Art and beer are old drinking buddies. From conceiving awesomely artistic labels to displaying art in taprooms to sponsoring important contests like Founders Brewing Co. and ArtPrize, the creative spirit has long been supported by the craft part of craft beer. Here’s another great example of beer and art: Milwaukee’s Lakefront Brewery recently turned 71 used stainless steel beer kegs into a public sculpture. Attached to the northeast corner of Lakefront Brewery’s Commerce street building, the kegs create a tornado and each keg is lit with two bands of LEDs (able to be programmed by pretty much any color combination possible). Towering over 40 ft, this “Kegnado” will definitely draw your attention.
From the press release:
“The river and the people of Milwaukee have been very good to us over the years. In trying to give back, our brewery has built one of the most unique and beautiful art pieces that any brewery in the World has ever built,” stated Lakefront Brewery Cofounder and President Russ Klisch. “It’s been years in the making.”
Who thought this craziness up? The original idea come from Milwaukee’s own Retailworks Inc. — a branding, design and consulting firm specializing in retail, corporate and hospitality spaces. Lakefront is also quick to note the installation was built by local craftsmen.

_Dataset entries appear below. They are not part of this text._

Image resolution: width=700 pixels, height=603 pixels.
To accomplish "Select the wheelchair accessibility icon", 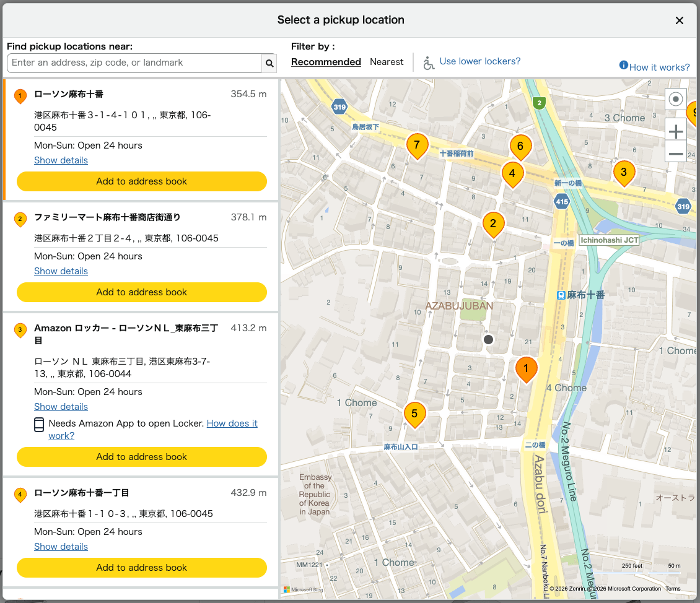I will point(429,62).
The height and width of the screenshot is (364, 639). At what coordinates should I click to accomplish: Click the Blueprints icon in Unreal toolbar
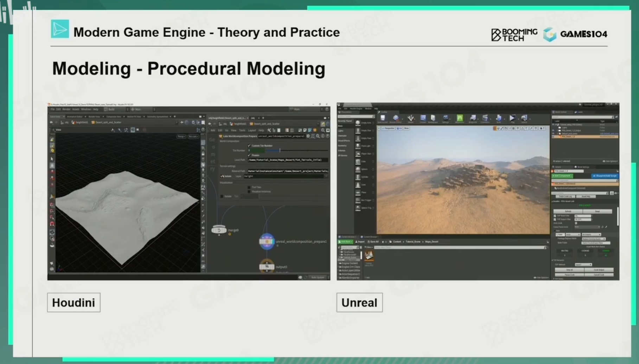click(473, 118)
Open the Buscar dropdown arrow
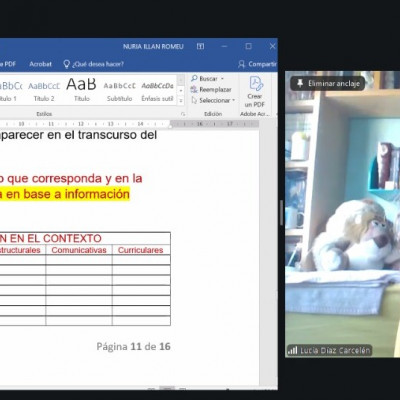Screen dimensions: 400x400 point(222,79)
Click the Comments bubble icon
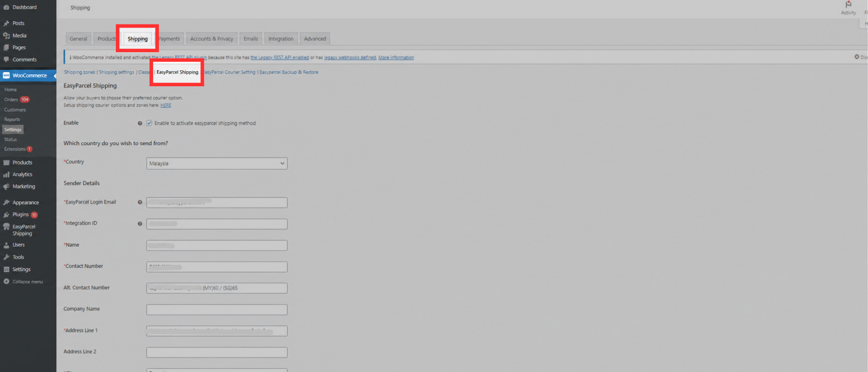This screenshot has width=868, height=372. tap(6, 59)
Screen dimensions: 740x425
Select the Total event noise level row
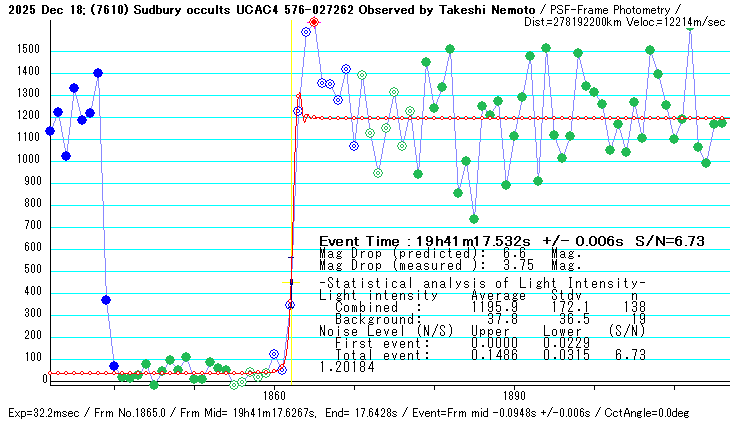tap(480, 355)
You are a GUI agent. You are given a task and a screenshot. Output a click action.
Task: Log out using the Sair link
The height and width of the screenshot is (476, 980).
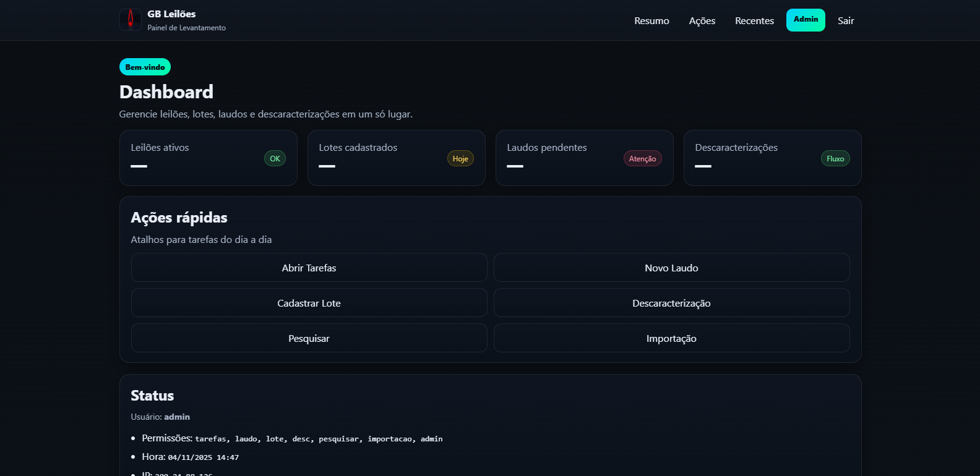point(845,20)
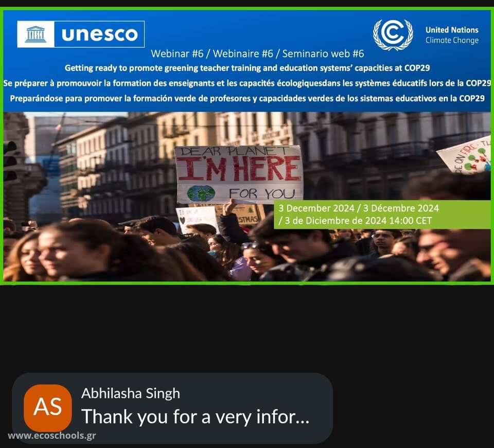This screenshot has width=494, height=448.
Task: Click the Webinar #6 title line
Action: [x=257, y=54]
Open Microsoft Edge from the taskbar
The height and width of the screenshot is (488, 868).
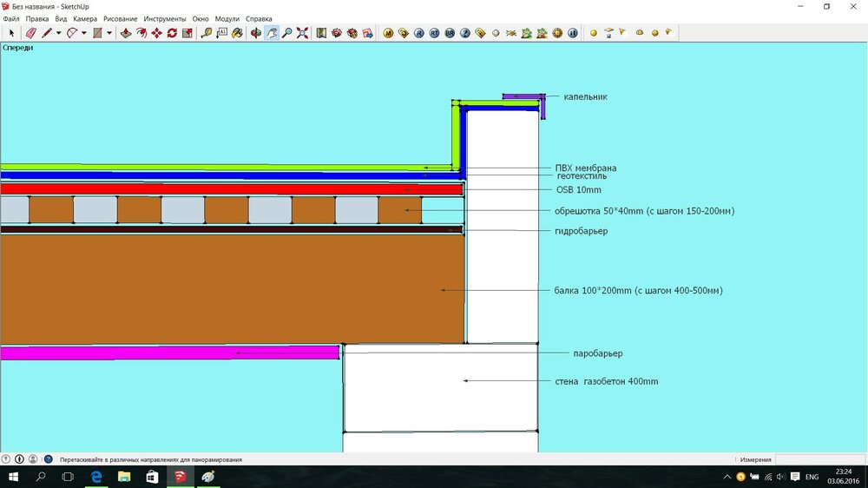coord(96,477)
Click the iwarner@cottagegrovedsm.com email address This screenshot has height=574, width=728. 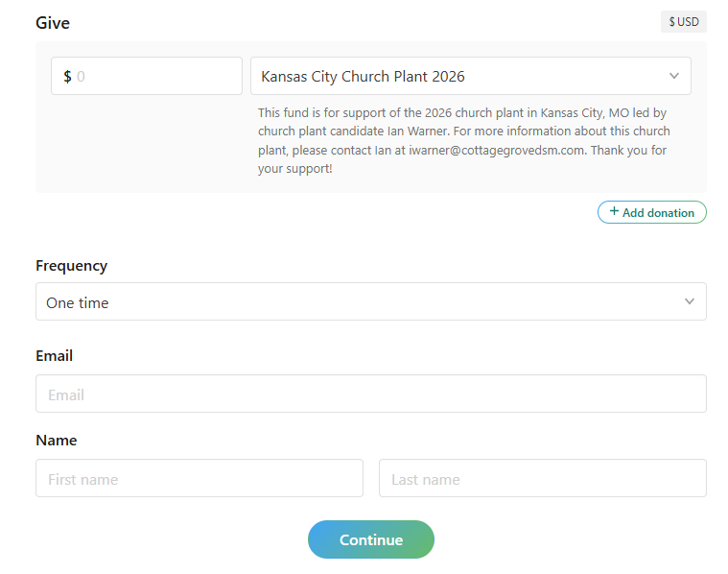tap(496, 151)
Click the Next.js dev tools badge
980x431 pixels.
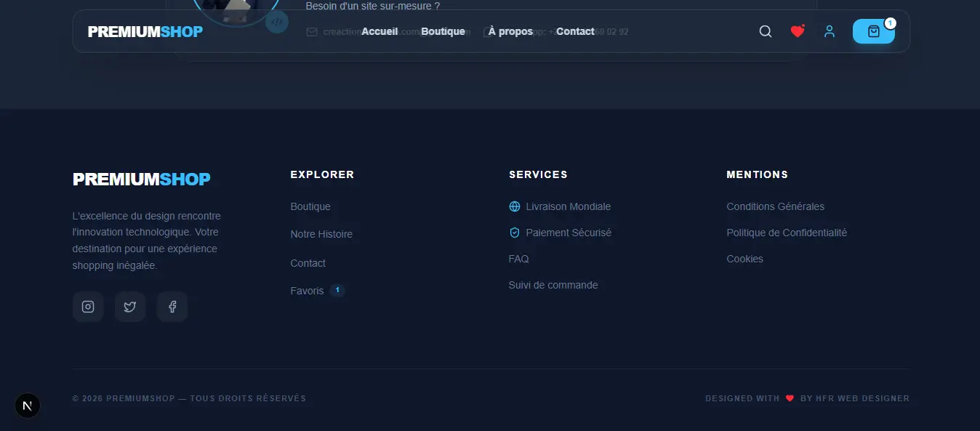(28, 406)
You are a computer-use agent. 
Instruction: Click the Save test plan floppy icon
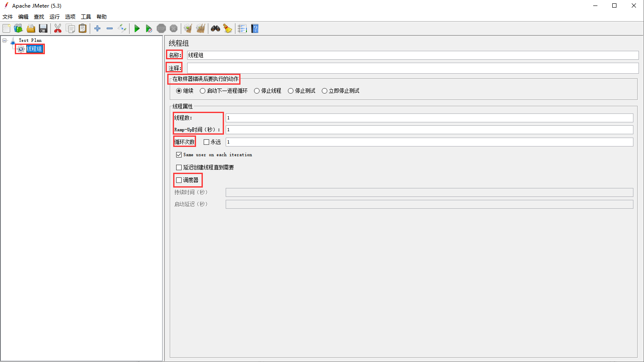pos(43,28)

Lakefront is currently programming the lights for an opening ceremony and other upcoming events and holidays. The Kegnado’s opening is scheduled for September 12 at 6:30 p.m. Lakefront’s food truck, the CurdWagon (mmmm), will be around serving up interesting-sounding “neon rainbow cheese curds” and the Lakefront Beer Hall will be tapping a new collab with Cleveland-fave Great Lakes Brewing Co. That collab is called Coast to Costa, and it’s a coffee blonde ale made with Costa Rican coffee beans.
The Kegnado ceremony deets
Lakefront Brewery’s Kegnado Ceremony begins at 6:30 p.m. on Thursday, September 12th with the lighting at 7:15 p.m. at 1872 North Commerce Street, Milwaukee.
“We hope this unique project will spur other luminous art instillations along the river and encourage people and guests to stroll, kayak or boat up and down the Riverwalk,” Klisch continued.